The unique NH2-terminally deleted (ΔN) residues, the PXXP motif, and the PPXY motif are required for the transcriptional activity of the ΔN variant of p63

E. Scott Helton, Jianhui Zhu, Xinbin Chen

Research output: Contribution to journalArticle

78 Citations (Scopus)

Abstract

p63, a member of the p53 family of transcription factors, is known to be involved in epithelial development. However, its role in tumorigenesis is unclear. Contributing to this uncertainty, the TP63 locus can express multiple gene products from two different promoters. Utilization of the upstream promoter results in expression of the TAp63 variant with an activation domain similar to p53. In contrast, the NH2-terminally deleted (ΔN) p63 variant, transcribed from a cryptic promoter in intron 3, lacks such an activation domain. Thus, the TAp63 and ΔNp63 variants possess a wide ranging ability to up-regulate p53 target genes. Consequentially, the disparity in transactivation potential between p63 variants has given rise to the hypothesis that the ΔNp63 variant can serve as oncoprotein by opposing the activity of the TAp63 variant and p53. However, recent studies have revealed a transcriptional activity for ΔNp63. This study was undertaken to address the transcriptional activity of the ΔNp63 variant. Here, we showed that all NH2-terminally deleted p63 isoforms retain a potential in transactivation and growth suppression.
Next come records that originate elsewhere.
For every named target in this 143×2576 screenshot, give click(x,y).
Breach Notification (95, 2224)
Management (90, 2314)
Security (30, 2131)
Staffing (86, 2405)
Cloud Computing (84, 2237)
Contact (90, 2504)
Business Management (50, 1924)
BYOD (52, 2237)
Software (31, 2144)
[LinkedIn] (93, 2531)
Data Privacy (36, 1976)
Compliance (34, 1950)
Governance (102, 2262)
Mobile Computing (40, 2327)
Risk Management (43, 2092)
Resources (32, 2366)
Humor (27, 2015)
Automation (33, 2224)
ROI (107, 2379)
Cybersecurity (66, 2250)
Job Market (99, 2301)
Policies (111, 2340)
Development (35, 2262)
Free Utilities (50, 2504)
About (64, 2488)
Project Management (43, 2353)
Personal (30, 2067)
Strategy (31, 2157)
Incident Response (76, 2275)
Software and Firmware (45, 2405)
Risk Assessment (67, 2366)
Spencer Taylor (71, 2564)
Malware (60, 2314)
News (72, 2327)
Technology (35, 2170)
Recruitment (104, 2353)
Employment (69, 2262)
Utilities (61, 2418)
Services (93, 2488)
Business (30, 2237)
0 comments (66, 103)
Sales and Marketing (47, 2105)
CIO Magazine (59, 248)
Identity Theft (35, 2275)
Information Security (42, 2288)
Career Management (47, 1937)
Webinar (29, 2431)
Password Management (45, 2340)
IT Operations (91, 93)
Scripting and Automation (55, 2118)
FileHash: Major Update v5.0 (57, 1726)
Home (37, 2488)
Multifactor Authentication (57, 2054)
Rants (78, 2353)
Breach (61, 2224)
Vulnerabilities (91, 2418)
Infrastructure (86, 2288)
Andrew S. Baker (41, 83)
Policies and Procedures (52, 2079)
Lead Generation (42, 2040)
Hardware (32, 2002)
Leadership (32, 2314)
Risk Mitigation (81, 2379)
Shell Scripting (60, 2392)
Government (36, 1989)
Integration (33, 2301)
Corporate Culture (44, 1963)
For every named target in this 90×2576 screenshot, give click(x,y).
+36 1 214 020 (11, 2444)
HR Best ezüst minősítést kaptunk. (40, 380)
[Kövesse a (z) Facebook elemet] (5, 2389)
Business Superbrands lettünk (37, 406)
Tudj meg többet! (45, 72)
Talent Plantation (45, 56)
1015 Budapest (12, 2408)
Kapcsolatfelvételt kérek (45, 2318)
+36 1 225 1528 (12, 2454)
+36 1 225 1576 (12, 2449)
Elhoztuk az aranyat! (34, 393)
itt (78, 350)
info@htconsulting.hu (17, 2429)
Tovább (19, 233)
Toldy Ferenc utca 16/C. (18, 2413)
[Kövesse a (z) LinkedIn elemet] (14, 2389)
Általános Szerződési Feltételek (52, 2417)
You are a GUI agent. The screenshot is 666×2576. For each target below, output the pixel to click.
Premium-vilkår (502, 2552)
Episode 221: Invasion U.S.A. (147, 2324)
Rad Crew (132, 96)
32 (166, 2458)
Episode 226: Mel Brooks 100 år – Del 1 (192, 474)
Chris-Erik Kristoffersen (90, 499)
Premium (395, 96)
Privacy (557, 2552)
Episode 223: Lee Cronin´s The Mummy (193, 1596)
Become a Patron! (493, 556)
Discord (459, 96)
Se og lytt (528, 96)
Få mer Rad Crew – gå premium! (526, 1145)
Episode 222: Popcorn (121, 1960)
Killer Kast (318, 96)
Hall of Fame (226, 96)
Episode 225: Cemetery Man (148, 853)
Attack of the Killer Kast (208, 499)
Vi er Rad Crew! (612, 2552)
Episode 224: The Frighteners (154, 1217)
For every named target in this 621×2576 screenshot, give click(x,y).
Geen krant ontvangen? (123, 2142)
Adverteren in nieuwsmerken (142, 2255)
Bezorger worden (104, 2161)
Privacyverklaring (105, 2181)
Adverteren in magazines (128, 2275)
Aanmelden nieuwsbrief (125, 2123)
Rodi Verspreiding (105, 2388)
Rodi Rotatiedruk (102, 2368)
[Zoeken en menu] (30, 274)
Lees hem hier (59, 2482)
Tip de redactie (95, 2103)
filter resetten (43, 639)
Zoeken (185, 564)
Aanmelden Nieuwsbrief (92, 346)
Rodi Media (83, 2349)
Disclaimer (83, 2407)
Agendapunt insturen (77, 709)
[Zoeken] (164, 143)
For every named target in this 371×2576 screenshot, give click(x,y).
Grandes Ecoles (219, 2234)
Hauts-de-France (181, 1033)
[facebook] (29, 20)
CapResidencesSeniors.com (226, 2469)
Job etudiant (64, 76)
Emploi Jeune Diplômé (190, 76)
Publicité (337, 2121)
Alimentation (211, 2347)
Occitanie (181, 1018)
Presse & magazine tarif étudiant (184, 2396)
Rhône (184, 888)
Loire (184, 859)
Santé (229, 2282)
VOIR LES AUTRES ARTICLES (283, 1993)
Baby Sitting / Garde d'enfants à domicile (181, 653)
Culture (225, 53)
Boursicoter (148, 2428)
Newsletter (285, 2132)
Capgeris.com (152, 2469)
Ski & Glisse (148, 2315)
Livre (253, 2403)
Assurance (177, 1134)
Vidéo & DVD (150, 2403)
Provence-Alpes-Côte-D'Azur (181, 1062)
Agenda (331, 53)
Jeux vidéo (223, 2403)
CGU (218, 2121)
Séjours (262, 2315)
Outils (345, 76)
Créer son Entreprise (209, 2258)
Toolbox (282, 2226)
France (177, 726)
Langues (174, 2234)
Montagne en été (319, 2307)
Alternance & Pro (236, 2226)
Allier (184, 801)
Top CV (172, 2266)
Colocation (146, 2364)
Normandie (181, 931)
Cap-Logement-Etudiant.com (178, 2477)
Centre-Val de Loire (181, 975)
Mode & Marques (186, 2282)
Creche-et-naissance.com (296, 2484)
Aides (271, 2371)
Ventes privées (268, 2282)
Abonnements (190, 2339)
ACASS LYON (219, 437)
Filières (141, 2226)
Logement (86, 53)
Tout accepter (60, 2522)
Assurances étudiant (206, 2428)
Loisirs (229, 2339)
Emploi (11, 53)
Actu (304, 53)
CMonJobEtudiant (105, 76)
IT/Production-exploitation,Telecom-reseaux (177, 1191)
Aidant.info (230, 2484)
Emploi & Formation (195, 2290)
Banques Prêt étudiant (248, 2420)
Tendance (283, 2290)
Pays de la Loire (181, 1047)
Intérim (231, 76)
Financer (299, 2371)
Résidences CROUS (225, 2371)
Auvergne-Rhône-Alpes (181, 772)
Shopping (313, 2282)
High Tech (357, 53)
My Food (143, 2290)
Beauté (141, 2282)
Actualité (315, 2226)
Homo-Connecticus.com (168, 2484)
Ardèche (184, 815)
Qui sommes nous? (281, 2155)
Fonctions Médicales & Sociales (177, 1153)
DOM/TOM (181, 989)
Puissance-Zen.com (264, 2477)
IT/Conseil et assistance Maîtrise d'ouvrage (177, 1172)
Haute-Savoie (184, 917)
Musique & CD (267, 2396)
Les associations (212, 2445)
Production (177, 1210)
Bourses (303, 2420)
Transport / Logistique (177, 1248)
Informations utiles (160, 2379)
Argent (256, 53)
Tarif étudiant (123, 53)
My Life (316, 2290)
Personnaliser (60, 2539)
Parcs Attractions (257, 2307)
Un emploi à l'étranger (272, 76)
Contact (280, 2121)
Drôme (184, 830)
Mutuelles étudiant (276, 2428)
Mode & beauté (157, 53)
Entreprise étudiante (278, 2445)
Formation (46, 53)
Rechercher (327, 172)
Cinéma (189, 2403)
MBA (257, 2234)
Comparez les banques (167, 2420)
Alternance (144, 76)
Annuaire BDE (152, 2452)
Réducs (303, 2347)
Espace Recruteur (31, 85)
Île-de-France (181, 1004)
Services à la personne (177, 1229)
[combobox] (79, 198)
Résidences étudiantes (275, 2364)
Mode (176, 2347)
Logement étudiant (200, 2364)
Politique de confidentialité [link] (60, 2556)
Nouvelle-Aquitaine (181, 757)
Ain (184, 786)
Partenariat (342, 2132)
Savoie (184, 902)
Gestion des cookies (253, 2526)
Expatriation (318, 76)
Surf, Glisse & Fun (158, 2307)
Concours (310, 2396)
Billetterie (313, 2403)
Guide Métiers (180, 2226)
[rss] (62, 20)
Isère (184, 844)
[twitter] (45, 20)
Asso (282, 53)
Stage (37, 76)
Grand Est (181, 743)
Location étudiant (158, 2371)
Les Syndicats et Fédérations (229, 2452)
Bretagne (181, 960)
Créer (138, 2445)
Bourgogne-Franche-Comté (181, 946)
Interestingly, ΔNp63β possesses a remarkable ability to suppress cell proliferation and transactivate target genes, which is consistently higher than that seen with ΔNp63α. In contrast, ΔNp63γ has a weak or undetectable activity dependent upon the cell lines used. We also demonstrate that an intact DNA-binding domain is required for ΔNp63 function. In addition, we found that the novel activation domain for the ΔNp63 variant is composed of the 14 unique ΔN residues along with the adjacent region, including a PXXP motif. Finally, we demonstrated that a PPXY motif shared by ΔNp63α and ΔNp63β is required for optimal transactivation of target gene promoters, suggesting that the PPXY motif is requisite for ΔNp63 function.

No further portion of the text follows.